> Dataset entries
::::::::::
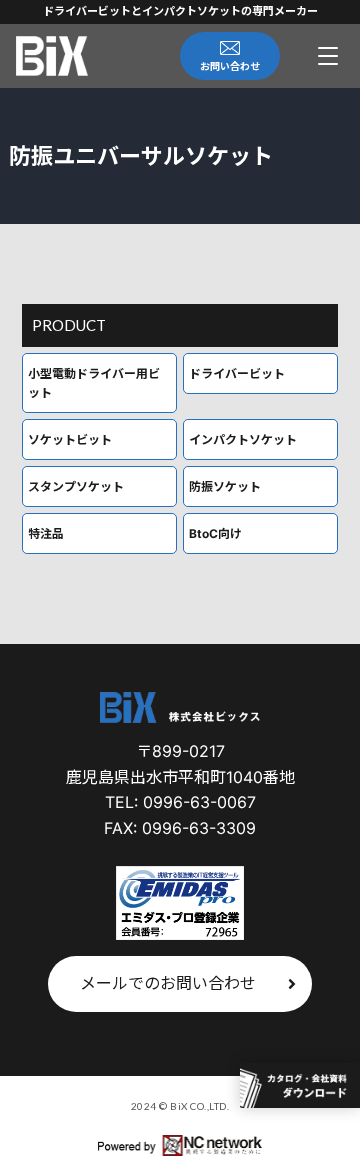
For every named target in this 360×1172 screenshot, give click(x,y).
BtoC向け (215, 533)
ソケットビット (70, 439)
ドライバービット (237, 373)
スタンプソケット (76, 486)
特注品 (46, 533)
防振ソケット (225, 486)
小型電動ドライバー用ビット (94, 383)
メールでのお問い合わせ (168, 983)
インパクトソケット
::::::::::
> WORK REQUIRED
Retype, exactly as written, each line from the one that has "BtoC向け (215, 533)" to the bottom of the entries above, and include both of those lines.

> ANSWER SPACE
BtoC向け (215, 533)
ソケットビット (70, 439)
ドライバービット (237, 373)
スタンプソケット (76, 486)
特注品 (46, 533)
防振ソケット (225, 486)
小型電動ドライバー用ビット (94, 383)
メールでのお問い合わせ (168, 983)
インパクトソケット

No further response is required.